Why is this hamiltonian not the energy? [duplicate]

Question

Let a pendulum of length $\ell$ be connected to a rod that rotates with constant angular velocity $\omega$. $\theta$ is the angle of the pendulum wrt $z$ axis ($z$ axis is parallel to the rod).

I have found the Hamiltonian and the Lagrangian already, the fact is that the Hamiltonian is not the energy of the system, even though it is still conserved:

Constraint: $$r - \ell = 0.$$ Lagrangian: $$L = \frac{m\ell^2((\theta \dot)^2+w^2 \sin^2(\theta))}{2} + mg\ell\cos(\theta).$$ Hamiltonian = $$H = \frac{p_\theta ^2}{2m\ell^2} - \frac{m\ell^2w^2\sin^2(\theta)}{2} - mg\ell\cos(\theta).$$

The constraint is holomonic and time independent.

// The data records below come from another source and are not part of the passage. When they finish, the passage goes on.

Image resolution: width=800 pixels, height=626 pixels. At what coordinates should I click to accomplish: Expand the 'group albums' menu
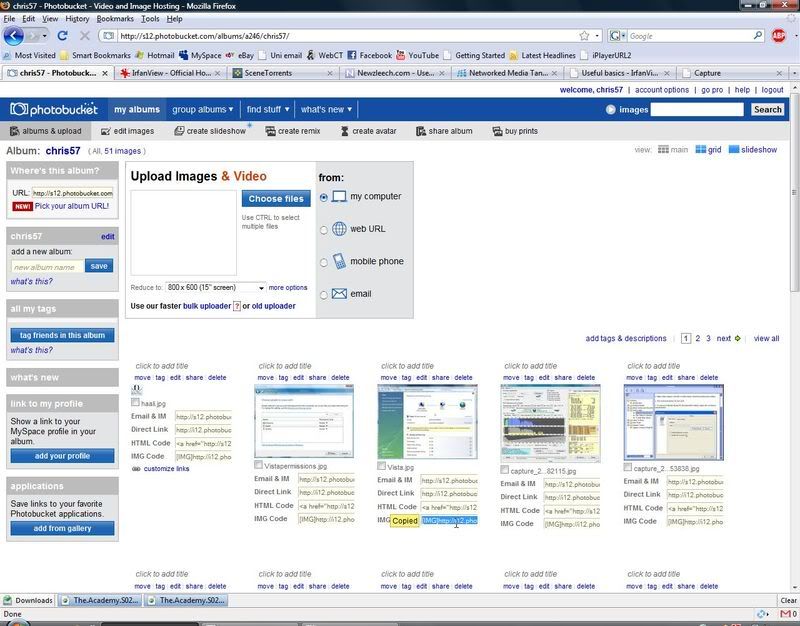[202, 109]
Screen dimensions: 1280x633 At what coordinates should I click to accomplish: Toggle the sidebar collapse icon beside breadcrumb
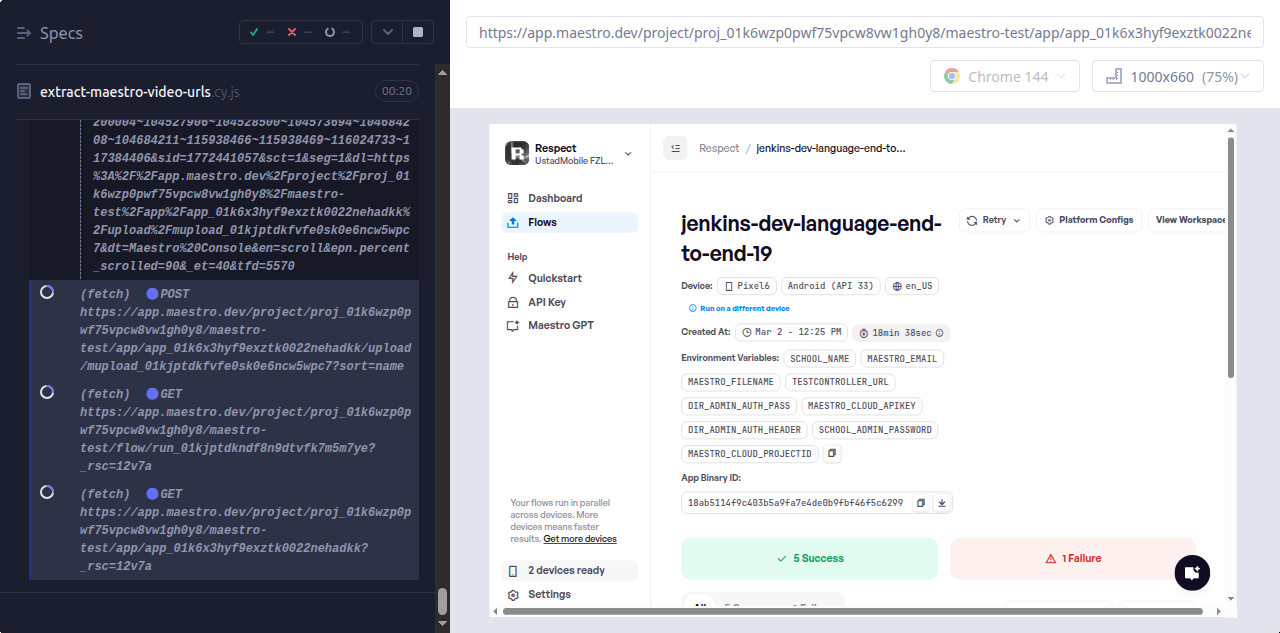(x=675, y=148)
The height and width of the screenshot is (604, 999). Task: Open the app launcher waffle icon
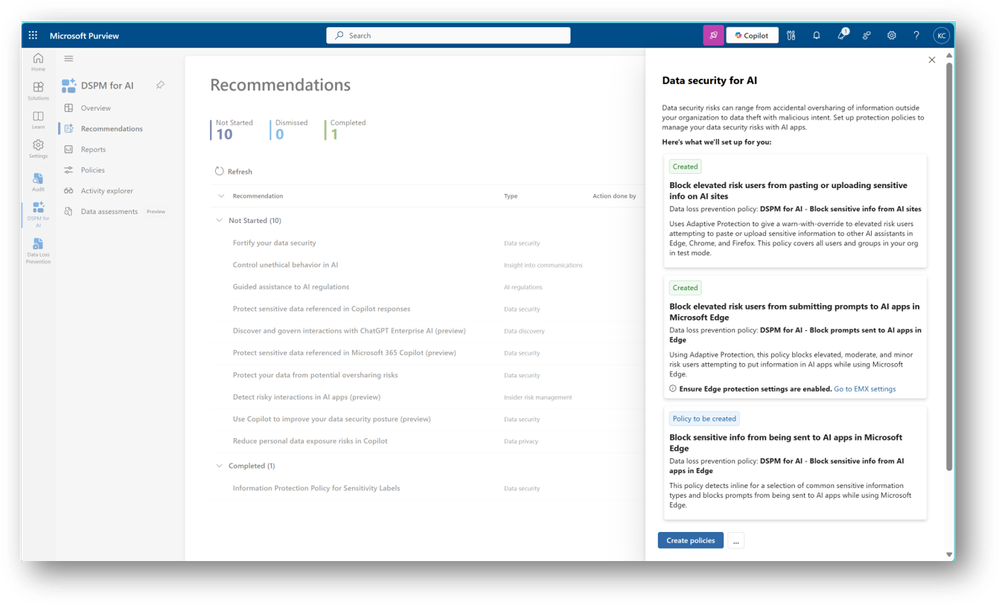[x=33, y=36]
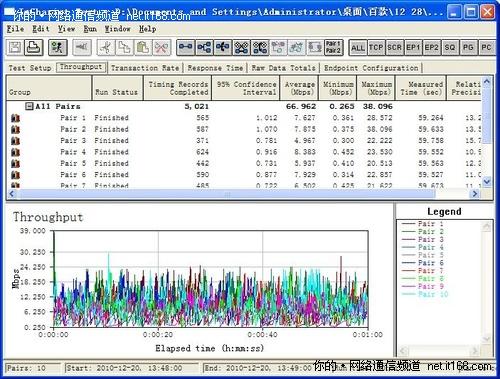The height and width of the screenshot is (379, 500).
Task: Click the Cut scissors toolbar icon
Action: point(106,47)
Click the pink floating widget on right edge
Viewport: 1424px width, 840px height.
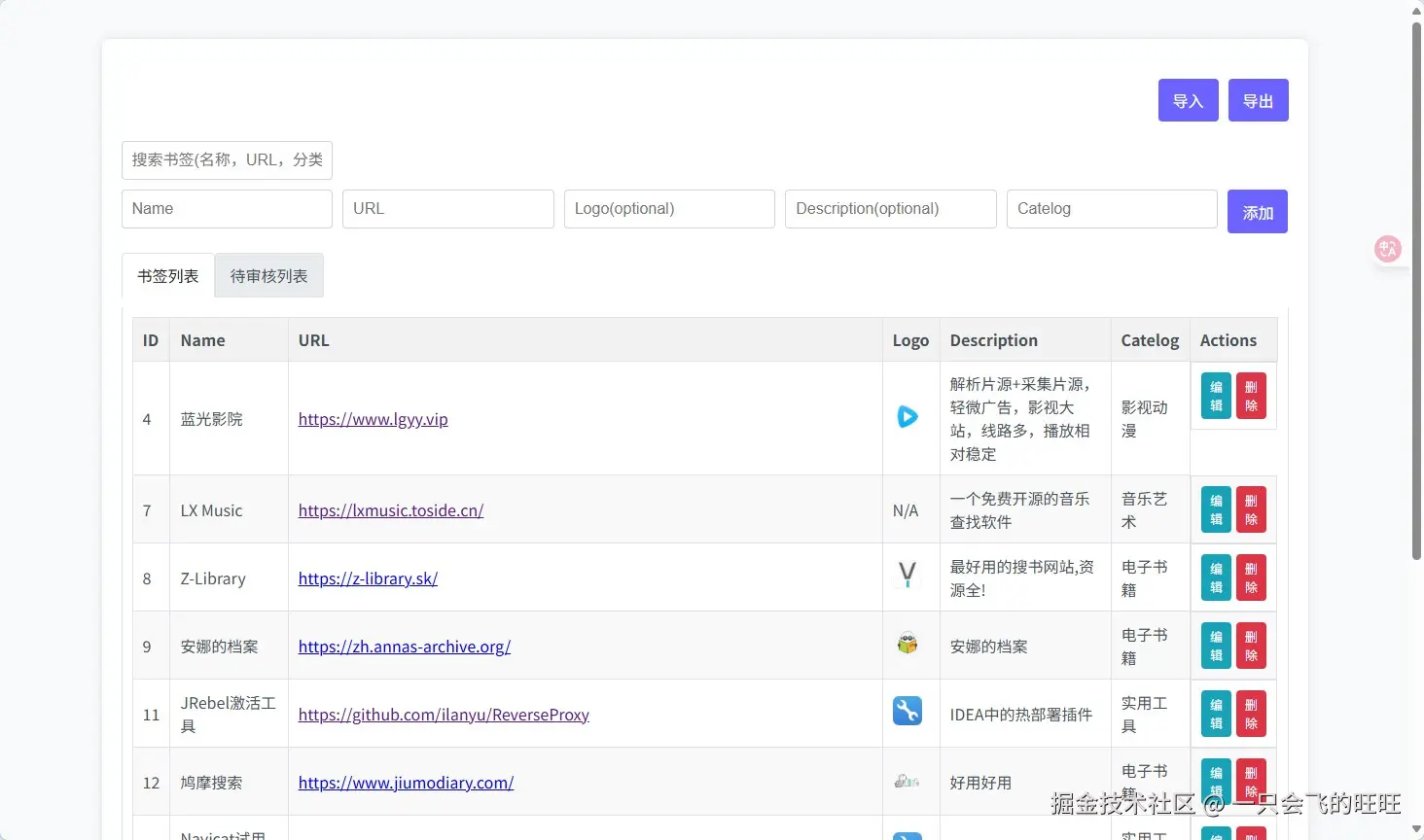(x=1387, y=248)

The lagrangian is not time dependent.

The Hamiltonian is also not time dependent.

The potential is not velocity dependent.

So what is the matter? What i mean is, suppose the hamiltonian and the lagrangian and, also, the constraint was given to us, and the question be: "Is this hamiltonian the energy of a system?" without revealing to us the system itself, how could i be able to answer that? That is, how could we conclude this hamiltonian is not the energy? Where is the problem? something i missed?

Of course, what i want is to know when the hamiltonian is the energy just by sight, not doing any calculation.

Answer 1

I have found the Hamiltonian and the Lagrangian already, the fact is that the Hamiltonian is not the energy of the system, even though it is still conserved...

I'm a little confused here, but what I think you are asking is why the Hamiltonian is not equal to the sum of the Kinetic Energy ($T$) and Potential Energy ($V$), which I will call the "Total Energy."

The constraint is holomonic [sic] and time independent.

The one constraint that you wrote down is holonomic and time independent. There may be other time dependent constraints, but it is hard to tell from the statements in the question.

The lagrangian is not time dependent.

The Lagrangian actually is time-dependent (implicitly), but I think you mean that $\partial L/\partial t=0$, which we usual say in words as: the Lagrangian is not explicitly time dependent.

The Hamiltonian is also not time dependent.

Yes. The Hamiltonian is constant in time.

The requirement for the Hamiltonian to equal the Total Energy is that: (1) the potential is a function of the coordinates only; (2) the kinetic energy is homogeneous and of degree 2 in the velocities.

In your case, the kinetic energy is also a function of the position (due to the forced/fixed rotation, I guess, it is a bit unclear since there is no picture in the question).

Because of this you will find that the difference between the Hamiltonian and the Total Energy is $$ m \ell^2\omega^2\sin^2(\theta)\;. $$

You can see this by recalling that: $$ H = \sum_i \frac{\partial L}{\partial \dot q_i}\dot q_i - L $$ $$ =\sum_i \frac{\partial T}{\partial \dot q_i}\dot q_i - T + V\;. $$

If $T$ was homogeneous of degree 2 the first term in the above equation would be $2T$, but it is not; T depends on the position (and on the fixed $\omega$).

Instead: $$ H = 2T - m\ell^2\omega^2\sin^2(\theta) - T + V = T + V - m\ell^2\omega^2\sin^2(\theta) $$